The big-label recording industry, as we know it, will soon die. And the digital music delivery companies will kill them. But not because of piracy. It'll be because they will be better at the only job that is left for the recording industry to do: promotion and marketing.
Technology has made it possible for anyone to record music at home at low cost. Technology has made it possible for anyone to distribute that music world-wide on the internet for almost zero cost. But an unknown artist faces at least one critical problem: How do you get people to know you exist at all? You need marketing. You need promotion. The recording industry thinks that this will continue to be their job in a digital world. But once again they fail to see how technology will make them obsolete.
Right now the new Napster, Real Networks, iTunes, and a dozen other start-ups are trying to figure out how best to recommend new music to people based upon the music that they like. It's like Amazon.com's recommendations or Tivo's suggestions. Granted, some of those technologies are really lousy right now, but a lot of people are economically motivated to make them a lot better and soon. If Napster or iTunes makes these services better, it's money in the bank--they sell more tracks.

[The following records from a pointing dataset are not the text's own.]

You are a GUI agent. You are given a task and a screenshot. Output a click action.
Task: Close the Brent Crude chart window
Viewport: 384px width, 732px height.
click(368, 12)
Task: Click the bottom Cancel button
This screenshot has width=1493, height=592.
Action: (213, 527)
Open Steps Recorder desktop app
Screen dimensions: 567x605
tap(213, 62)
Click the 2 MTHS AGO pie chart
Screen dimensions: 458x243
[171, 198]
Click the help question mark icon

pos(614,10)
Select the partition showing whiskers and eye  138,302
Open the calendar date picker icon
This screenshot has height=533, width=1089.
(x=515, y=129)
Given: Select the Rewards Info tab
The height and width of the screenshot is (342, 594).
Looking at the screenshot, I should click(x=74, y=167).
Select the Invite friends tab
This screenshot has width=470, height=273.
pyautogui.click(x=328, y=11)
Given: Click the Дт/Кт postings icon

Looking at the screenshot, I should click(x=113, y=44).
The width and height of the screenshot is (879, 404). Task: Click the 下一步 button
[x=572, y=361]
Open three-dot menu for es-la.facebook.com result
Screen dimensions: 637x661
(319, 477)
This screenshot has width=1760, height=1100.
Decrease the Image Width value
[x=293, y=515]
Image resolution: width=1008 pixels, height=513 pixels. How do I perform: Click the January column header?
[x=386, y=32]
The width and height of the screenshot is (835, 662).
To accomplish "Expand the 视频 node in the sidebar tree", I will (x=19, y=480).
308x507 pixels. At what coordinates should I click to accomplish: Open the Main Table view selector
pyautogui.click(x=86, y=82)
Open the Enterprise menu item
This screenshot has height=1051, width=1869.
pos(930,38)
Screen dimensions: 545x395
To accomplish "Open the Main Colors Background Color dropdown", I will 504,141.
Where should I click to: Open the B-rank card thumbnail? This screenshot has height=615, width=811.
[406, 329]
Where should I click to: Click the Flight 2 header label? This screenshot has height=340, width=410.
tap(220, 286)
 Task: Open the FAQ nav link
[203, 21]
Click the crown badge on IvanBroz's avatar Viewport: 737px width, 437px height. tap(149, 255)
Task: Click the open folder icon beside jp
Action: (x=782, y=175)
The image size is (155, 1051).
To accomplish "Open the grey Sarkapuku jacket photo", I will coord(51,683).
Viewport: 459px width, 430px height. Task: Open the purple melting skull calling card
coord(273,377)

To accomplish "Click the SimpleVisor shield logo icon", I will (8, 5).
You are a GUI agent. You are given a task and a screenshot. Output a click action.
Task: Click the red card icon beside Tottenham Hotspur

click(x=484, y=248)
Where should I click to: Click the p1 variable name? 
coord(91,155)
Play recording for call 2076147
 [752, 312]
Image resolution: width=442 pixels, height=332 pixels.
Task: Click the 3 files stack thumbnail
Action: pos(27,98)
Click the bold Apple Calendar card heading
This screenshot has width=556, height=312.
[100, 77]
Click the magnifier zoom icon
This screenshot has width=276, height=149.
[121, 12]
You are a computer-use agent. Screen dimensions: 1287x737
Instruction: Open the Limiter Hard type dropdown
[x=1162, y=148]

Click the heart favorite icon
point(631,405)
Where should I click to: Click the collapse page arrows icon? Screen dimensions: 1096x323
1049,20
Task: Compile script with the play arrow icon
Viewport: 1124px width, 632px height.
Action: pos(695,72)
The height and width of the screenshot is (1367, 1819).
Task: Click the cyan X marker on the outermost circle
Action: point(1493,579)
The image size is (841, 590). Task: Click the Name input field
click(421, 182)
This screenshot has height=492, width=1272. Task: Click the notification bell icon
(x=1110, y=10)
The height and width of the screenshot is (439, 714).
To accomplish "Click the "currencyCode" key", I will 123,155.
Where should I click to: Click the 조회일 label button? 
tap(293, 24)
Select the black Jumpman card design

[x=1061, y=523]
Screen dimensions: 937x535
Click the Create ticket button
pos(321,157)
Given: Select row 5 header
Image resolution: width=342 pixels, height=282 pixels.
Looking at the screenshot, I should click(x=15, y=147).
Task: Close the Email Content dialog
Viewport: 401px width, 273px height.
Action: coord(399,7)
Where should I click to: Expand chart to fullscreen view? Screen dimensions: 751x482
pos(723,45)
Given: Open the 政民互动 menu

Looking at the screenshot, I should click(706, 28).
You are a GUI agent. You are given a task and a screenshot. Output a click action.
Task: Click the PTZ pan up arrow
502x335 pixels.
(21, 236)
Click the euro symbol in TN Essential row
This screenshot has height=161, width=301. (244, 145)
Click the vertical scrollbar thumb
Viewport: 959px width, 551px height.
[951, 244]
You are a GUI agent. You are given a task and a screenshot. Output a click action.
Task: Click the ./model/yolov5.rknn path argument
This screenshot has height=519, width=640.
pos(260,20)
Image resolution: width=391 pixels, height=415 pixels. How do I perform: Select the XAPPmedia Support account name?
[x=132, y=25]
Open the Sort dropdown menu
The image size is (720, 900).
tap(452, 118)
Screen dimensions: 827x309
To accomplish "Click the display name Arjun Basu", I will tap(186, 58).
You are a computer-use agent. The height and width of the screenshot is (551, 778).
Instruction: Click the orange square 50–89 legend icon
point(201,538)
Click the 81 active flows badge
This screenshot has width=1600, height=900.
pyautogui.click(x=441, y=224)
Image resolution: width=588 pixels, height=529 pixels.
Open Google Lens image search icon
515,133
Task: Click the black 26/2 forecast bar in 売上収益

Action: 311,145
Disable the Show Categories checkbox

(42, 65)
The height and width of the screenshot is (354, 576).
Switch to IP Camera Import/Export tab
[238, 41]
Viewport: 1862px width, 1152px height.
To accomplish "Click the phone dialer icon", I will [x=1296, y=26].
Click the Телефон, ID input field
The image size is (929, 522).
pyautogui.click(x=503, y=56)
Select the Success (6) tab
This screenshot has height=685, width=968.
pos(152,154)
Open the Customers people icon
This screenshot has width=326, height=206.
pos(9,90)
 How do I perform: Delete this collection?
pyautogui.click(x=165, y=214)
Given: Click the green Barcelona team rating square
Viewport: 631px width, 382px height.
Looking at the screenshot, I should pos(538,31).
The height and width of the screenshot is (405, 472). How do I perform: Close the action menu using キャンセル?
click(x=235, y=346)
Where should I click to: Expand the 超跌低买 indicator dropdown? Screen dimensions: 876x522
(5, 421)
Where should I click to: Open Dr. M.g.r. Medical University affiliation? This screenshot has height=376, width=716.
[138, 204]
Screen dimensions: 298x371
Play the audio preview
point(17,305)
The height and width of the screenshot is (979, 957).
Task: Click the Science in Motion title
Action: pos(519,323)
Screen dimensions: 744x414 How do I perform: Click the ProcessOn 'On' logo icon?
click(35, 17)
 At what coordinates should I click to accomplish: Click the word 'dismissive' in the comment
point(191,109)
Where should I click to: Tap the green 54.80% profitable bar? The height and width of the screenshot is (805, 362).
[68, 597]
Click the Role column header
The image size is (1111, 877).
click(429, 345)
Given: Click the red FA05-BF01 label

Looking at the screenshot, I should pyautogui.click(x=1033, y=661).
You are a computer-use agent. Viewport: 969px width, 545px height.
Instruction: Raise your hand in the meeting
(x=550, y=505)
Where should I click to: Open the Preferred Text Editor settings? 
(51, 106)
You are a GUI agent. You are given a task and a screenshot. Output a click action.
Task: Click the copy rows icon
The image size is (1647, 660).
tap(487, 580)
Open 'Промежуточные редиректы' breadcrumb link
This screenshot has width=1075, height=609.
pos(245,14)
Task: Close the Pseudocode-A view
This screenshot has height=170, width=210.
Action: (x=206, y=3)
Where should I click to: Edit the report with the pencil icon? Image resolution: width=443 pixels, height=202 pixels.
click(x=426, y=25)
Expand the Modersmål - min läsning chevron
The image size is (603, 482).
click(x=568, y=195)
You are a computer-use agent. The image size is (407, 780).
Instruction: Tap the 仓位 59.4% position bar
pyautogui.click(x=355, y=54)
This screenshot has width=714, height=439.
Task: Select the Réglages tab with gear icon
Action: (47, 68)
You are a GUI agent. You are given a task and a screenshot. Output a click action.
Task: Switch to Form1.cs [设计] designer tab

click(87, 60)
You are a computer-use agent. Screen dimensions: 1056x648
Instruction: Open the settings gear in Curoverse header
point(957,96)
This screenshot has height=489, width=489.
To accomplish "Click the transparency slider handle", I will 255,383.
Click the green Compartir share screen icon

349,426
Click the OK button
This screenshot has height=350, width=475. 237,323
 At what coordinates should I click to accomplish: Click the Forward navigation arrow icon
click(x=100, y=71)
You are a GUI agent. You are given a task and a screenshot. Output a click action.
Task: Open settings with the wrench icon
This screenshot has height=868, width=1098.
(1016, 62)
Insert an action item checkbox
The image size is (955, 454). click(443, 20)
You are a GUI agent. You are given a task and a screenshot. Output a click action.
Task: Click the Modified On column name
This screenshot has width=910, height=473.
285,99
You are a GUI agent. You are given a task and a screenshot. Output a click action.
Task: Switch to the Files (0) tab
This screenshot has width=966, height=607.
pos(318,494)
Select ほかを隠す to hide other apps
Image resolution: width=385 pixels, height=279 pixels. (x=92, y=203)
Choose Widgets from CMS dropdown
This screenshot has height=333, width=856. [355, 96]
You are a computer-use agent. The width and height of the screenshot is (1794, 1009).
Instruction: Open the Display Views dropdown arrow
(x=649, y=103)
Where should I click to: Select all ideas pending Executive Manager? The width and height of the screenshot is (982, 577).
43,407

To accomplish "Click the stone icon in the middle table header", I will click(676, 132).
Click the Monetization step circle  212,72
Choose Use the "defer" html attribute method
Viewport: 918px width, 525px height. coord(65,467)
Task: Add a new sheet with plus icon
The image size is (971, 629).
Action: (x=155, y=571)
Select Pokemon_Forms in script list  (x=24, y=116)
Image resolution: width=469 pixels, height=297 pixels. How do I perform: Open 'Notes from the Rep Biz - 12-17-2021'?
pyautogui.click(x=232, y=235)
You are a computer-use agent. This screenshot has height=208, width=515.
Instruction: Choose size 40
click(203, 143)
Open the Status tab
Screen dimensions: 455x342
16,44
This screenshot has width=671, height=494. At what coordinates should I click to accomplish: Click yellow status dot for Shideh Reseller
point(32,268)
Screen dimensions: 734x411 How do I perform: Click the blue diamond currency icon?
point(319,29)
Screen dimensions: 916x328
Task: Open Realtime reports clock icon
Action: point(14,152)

And while it's unclear whether the Dept. of Homeland Security will share their know-how, law enforcement agencies are ardently working on basically the same problem: How do you look at a set of relevant data points and predict something about a person? It might be looking at the music they've downloaded and predicting what other songs they will like or it could be looking at what library books they check out and predicting whether they will try to blow up federal buildings. But in both cases we are compiling databases of information and making predictions about human behavior.
And what happens when these technologies get really good? Well, for one thing we should worry some about our privacy and read the terms and agreements we click "I agree" on (and encourage our congress-critters to read the Patriot Act before voting "Aye!"), but the point here is that these advancing technologies have the potential to put the final nail in the recording industry's coffin. That unknown artist who records their own music and distributes it on the internet will also benefit from the advances in these recommendation/promotion technologies. The small group of people that do know about the artist's work inevitably have other likes that connect them to more potential fans. The best of these technologies can scale up exponentially in a friendster-like fashion. So, these potential fans get exposed to the unknown artist's music and if the music is good, they may like it. They may buy it. And the unknown artist's need for traditional promotion and marketing just decreased significantly.
Sure, any artist that goes on world-wide tours and tries to put CDs in every store on several continents is still going to have a manager and will use a lot of currently existing industry infrastructure. But their bargaining position when they come to the table with the recording industry is totally changed. In this quickly-approaching new world they will need a very limited set of promotion and marketing services that they may even contract out on a tour-by-tour or CD-release by CD-release basis. There will be few to no reasons for them to sign away all their rights to an industry that co-opts all their royalties. Technology will shift the power in these relationships to artists and when that happens, an oblivious industry will finally sputter out its last wheezing breath.